The laboratories of Omid Farokhzad, HMS assistant professor of anesthesia at Brigham and Women’s Hospital, and Robert Langer, a scientist at the Massachusetts Institute of Technology, have engineered a novel self-assembling targeted nanoparticle to maximize the efficiency of drug delivery to prostate cancer cells.
The challenge of this nanotechnology is to create a “maximally stealth” and “maximally targeted” delivery vehicle that can be consistently reproduced. Although the first targeted nanocarrier was developed nearly 30 years ago, these investigators are at the forefront in reproducibly creating the delicate balance among cell targeting, immune evasion, and drug release necessary for efficient drug delivery.
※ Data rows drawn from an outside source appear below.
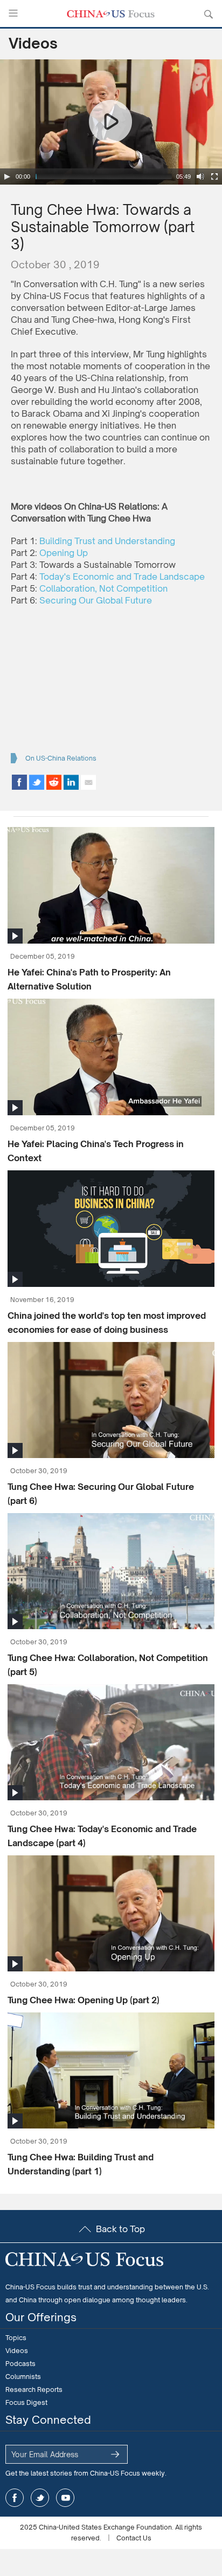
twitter (40, 2498)
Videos (33, 43)
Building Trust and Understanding (107, 540)
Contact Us (133, 2538)
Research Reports (34, 2389)
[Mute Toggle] (200, 176)
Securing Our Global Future (95, 600)
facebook (14, 2498)
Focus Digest (26, 2402)
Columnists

“Until now, there has been no good way to ensure that a targeted nanoparticle is consistently successful,” said Langer. Designing a drug-encapsulated nanoparticle with targeting ability has been challenging because each parameter requires optimal conditions that are difficult to reproduce using traditional methodologies, which require a chemical reaction for each step of the carrier design.
The study, published online Feb. 13 in Proceedings of the National Academy of Sciences, reports a nanoparticle self-assembly method that needs no chemistry once the biopolymers are made. Two of the components have Food and Drug Administration approval for use in other drugs: poly(D,L-lactide-co-glycolide), a biodegradable matrix used for encapsulation and sustained release of drugs, and polyethylene glycol, which enables immune system evasion. The third component is an RNA aptamer, which recognizes prostate cancer cells. It is stable in organic solvents during polymer synthesis and nanoparticle formation, making it uniquely suitable for self-assembly. By precipitating this triblock copolymer of PLGA, PEG, and RNA in water, the polymer self-assembles to form a nanoparticle for drug delivery and uptake in a cell-specific manner.
Working in culture and in a mouse model of prostate cancer, the researchers tested nanoparticles encapsulating docetaxel, a standard chemotherapeutic drug for prostate cancer. They determined the optimal aptamer density on the nanoparticle surface required for maximal uptake by prostate cancer cells. Maximal tumor targeting resulted from nanoparticles with a very low aptamer density. Increasing the aptamers caused more nanoparticle clearance by the liver and less accumulation in tumors.
“More isn’t always better when it comes to attaching targeting molecules or other functionalities to the surface of nanoparticles. A narrow window exists when the properties of a targeted particle are optimally engineered to work well,” said Farokhzad.
“This exciting finding adds validation to the role that nanotechnology can play in treating cancer and has application to any disease that can be targeted with nanoparticles,” said first author Frank Gu, a researcher in the Harvard–MIT Division of Health Sciences and Technology.